Exercise instructions: Copy out, unchanged, the records from the line with "Where should I click to: Click the reference" up to and including the line with "Click the link".

Target pointing data
----------

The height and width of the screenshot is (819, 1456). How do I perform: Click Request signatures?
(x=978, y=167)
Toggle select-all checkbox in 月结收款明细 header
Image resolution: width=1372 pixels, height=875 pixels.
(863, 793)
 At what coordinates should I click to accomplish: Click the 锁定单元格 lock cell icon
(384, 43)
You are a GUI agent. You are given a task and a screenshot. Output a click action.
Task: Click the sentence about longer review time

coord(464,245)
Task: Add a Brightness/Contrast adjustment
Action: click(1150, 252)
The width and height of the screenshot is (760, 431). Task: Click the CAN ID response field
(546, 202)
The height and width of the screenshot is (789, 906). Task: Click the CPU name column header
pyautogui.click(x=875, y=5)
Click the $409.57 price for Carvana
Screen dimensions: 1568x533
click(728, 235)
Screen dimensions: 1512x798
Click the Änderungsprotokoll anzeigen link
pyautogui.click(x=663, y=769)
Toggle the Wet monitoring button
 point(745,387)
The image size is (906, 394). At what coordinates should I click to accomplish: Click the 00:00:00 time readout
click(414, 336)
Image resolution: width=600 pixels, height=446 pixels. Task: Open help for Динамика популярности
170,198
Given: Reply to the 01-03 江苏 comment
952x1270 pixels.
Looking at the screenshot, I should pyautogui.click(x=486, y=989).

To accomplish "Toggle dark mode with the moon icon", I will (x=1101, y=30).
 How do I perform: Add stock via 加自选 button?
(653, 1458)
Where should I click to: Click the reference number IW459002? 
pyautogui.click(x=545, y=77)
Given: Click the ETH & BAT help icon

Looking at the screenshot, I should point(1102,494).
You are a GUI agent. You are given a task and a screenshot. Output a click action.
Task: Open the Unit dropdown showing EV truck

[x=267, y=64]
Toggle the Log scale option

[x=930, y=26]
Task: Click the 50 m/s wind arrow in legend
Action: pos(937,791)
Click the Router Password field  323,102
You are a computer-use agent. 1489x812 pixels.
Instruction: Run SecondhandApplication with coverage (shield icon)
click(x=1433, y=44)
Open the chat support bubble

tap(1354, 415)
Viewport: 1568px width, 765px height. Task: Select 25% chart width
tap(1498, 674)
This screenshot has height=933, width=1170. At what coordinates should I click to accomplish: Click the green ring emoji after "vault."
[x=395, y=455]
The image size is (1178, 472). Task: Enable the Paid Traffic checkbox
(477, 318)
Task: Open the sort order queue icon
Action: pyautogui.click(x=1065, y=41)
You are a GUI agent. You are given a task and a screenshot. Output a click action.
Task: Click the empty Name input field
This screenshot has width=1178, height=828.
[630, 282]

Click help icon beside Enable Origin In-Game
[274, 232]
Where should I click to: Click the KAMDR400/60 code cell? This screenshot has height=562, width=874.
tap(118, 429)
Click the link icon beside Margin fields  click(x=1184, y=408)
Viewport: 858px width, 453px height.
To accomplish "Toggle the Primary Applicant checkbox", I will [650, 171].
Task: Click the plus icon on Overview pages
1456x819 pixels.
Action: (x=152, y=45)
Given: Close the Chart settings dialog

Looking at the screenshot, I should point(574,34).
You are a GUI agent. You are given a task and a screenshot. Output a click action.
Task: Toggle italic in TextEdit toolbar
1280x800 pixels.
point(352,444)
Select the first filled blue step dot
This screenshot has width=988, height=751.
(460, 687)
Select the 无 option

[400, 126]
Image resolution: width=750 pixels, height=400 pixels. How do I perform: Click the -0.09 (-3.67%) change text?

----------

Output for this task:
Where should I click to: Click the reference number IW459002? 
pyautogui.click(x=545, y=77)
Given: Click the ETH & BAT help icon

Looking at the screenshot, I should point(1102,494).
You are a GUI agent. You are given a task and a screenshot. Output a click action.
Task: Open the Unit dropdown showing EV truck

[x=267, y=64]
Toggle the Log scale option

[x=930, y=26]
Task: Click the 50 m/s wind arrow in legend
Action: pos(937,791)
Click the Router Password field  323,102
You are a computer-use agent. 1489x812 pixels.
Instruction: Run SecondhandApplication with coverage (shield icon)
click(x=1433, y=44)
Open the chat support bubble

tap(1354, 415)
Viewport: 1568px width, 765px height. Task: Select 25% chart width
tap(1498, 674)
This screenshot has height=933, width=1170. At what coordinates should I click to accomplish: Click the green ring emoji after "vault."
[x=395, y=455]
The image size is (1178, 472). Task: Enable the Paid Traffic checkbox
(477, 318)
Task: Open the sort order queue icon
Action: pyautogui.click(x=1065, y=41)
You are a GUI agent. You are given a task and a screenshot. Output a click action.
Task: Click the empty Name input field
This screenshot has width=1178, height=828.
[630, 282]

Click help icon beside Enable Origin In-Game
[274, 232]
Where should I click to: Click the KAMDR400/60 code cell? This screenshot has height=562, width=874.
tap(118, 429)
Click the link icon beside Margin fields  click(x=1184, y=408)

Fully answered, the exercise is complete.